All major religions, both in the West and in the East, have sacred texts that are the symbolic written embodiment of the way they see the world. Philosophical systems come down to us by the writings of their major thinkers. Our world is, and has historically been, a written world. Research, as many human endeavours, comes to be in a process of written creation. All research is depended upon language being translated into writing: recorded interviews must be transcribed, observed behaviour, body language and impressions must be registered in field notes, journals notes must be produced as evidence, reports must be written and, eventually, the whole research process only comes to be when a thesis or article is produced and published.
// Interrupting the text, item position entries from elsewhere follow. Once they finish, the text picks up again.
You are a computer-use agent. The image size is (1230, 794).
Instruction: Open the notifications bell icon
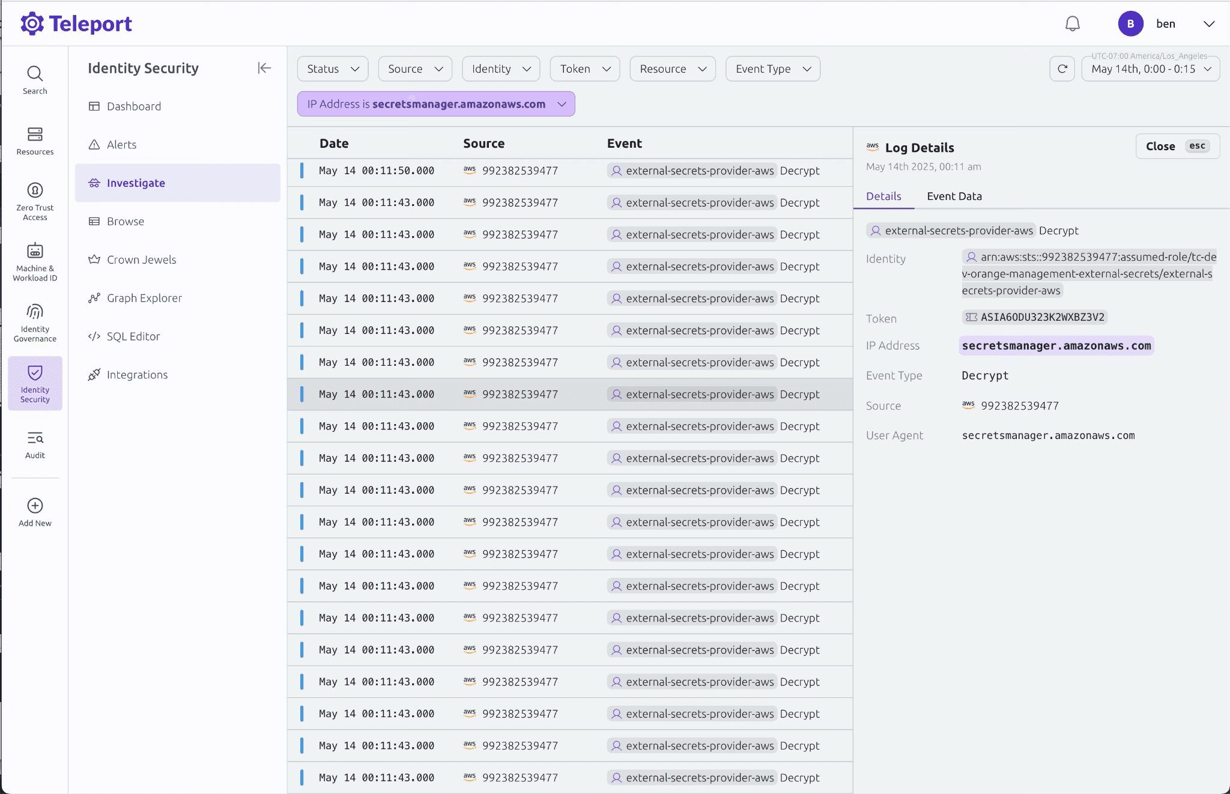[x=1072, y=23]
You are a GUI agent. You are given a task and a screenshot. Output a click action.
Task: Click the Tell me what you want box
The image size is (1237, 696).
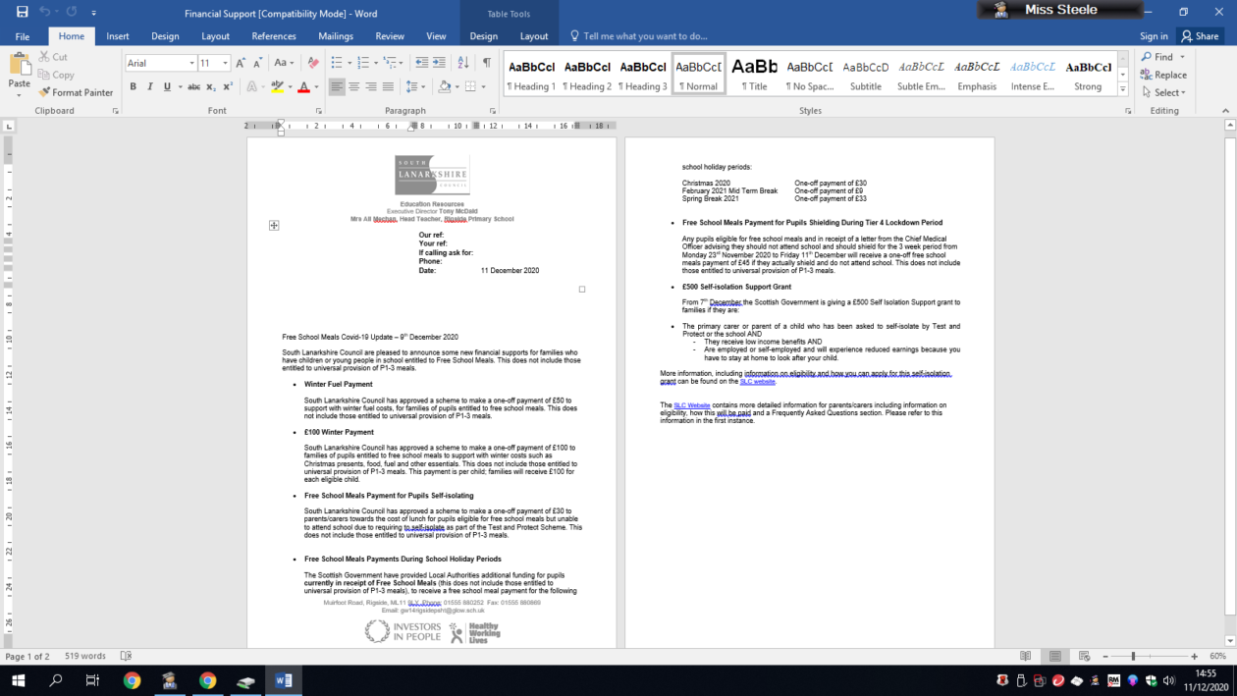tap(644, 36)
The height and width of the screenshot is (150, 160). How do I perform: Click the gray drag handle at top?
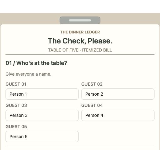coord(80,20)
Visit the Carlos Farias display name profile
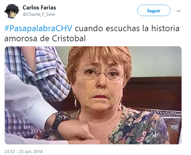This screenshot has height=155, width=191. 39,8
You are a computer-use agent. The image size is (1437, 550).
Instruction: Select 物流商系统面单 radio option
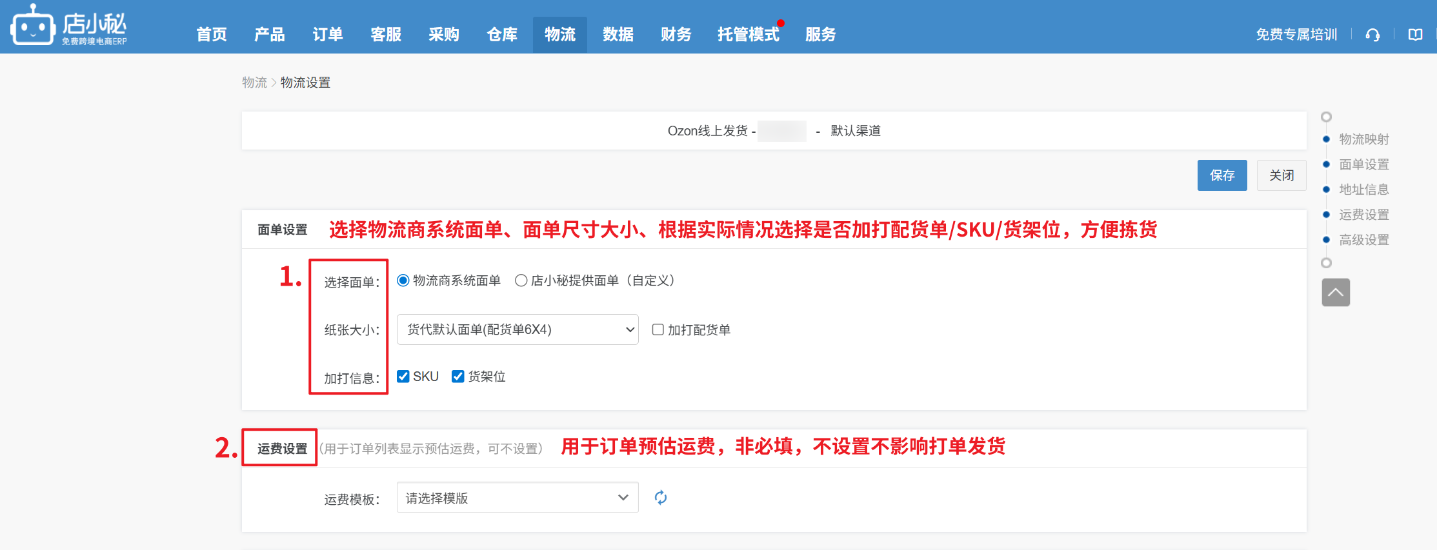click(x=403, y=280)
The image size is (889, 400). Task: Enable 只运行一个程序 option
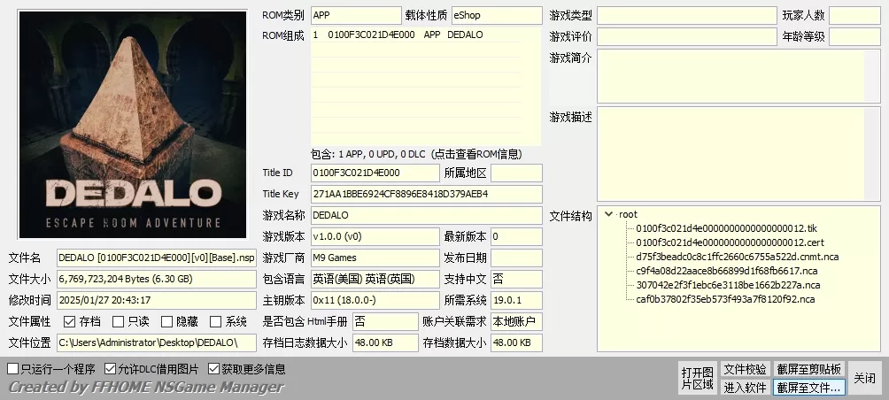click(x=12, y=369)
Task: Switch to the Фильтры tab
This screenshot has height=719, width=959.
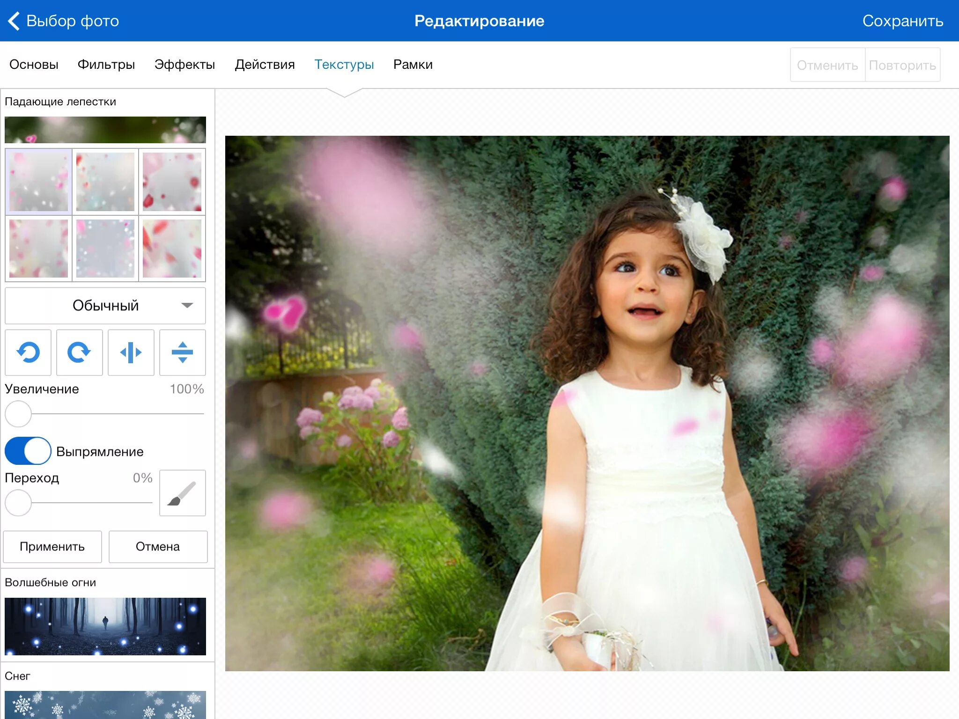Action: (106, 64)
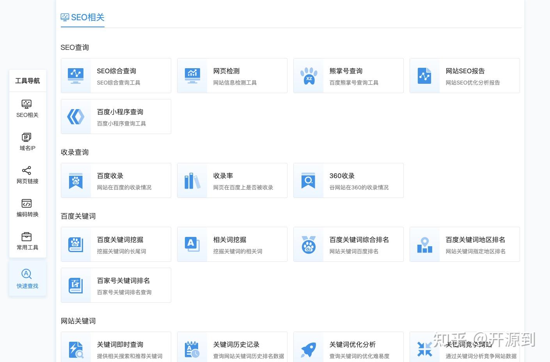Select the SEO综合查询 tool icon
Viewport: 550px width, 362px height.
(76, 76)
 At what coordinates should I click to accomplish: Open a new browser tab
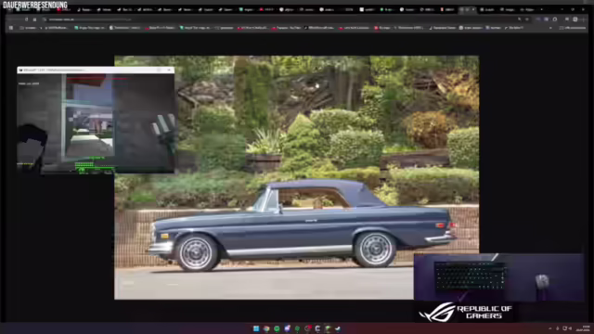click(x=542, y=9)
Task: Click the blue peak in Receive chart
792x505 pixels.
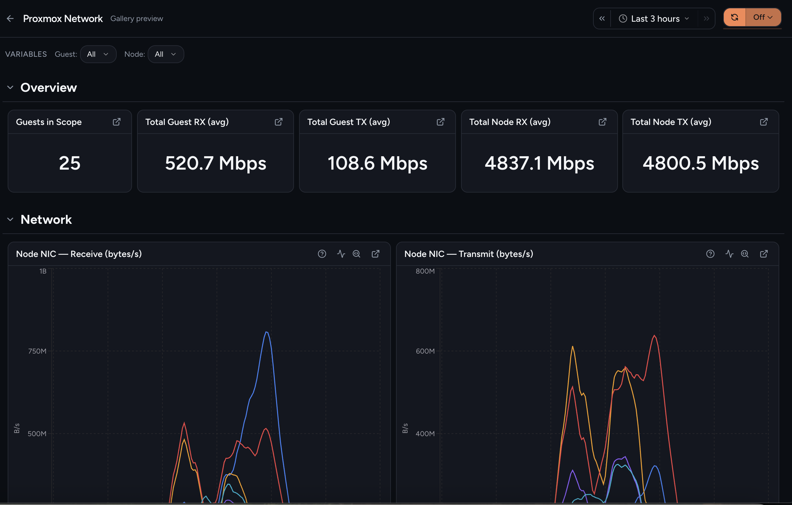Action: click(267, 332)
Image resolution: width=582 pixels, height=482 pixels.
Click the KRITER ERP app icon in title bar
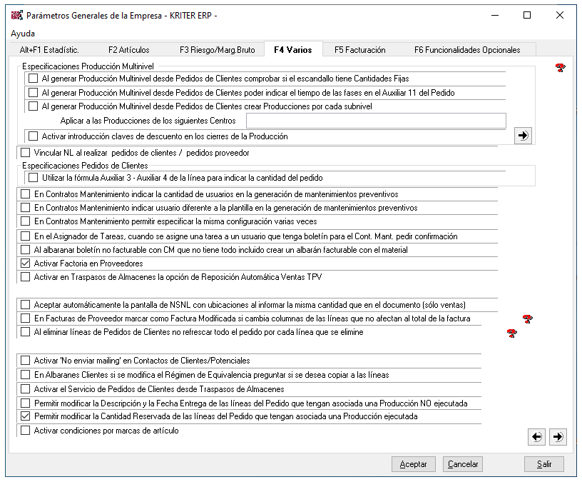[16, 15]
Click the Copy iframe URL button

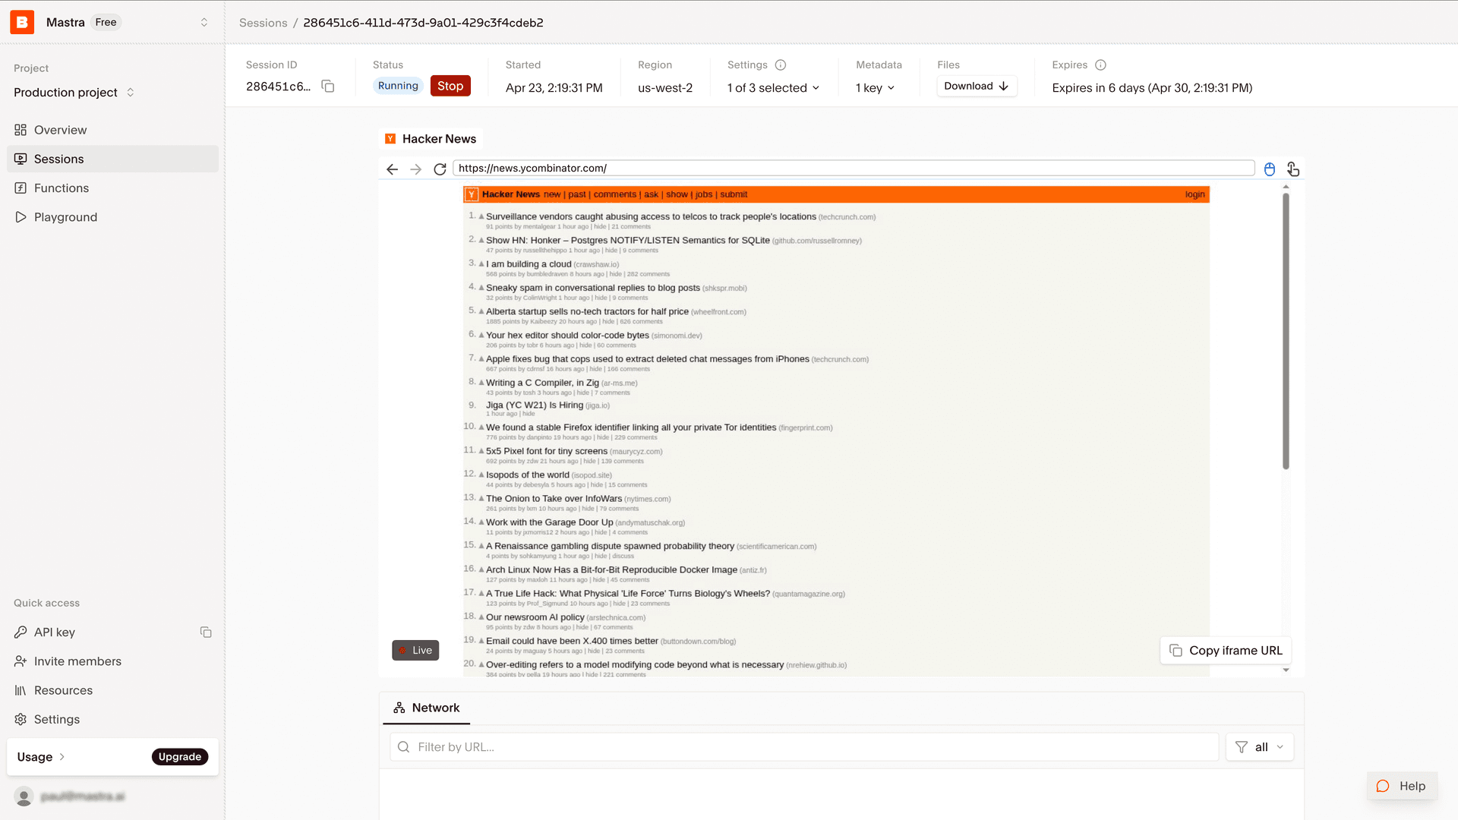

Given the centrality of writing in research it is surprising that until recently little thought has been given to how this process develops and to the nature of the products it generates (Atkinson, 1990, p.2). In the following posts I will explore some concepts of language and how such views influence the writing of research papers. I will then discuss the writing of qualitative research reports, focusing on representation, authority and responsibility.
Atkinson, P., 1990. The Ethnographic Imagination. London: Routledge.
Tambiah, S. T., 1996. Relations of analogy and identity. Toward multiple orientations of the world. In Olson, D.R. and N. Torrance (eds) Modes of Thought. Cambridge: Cambridge University Press.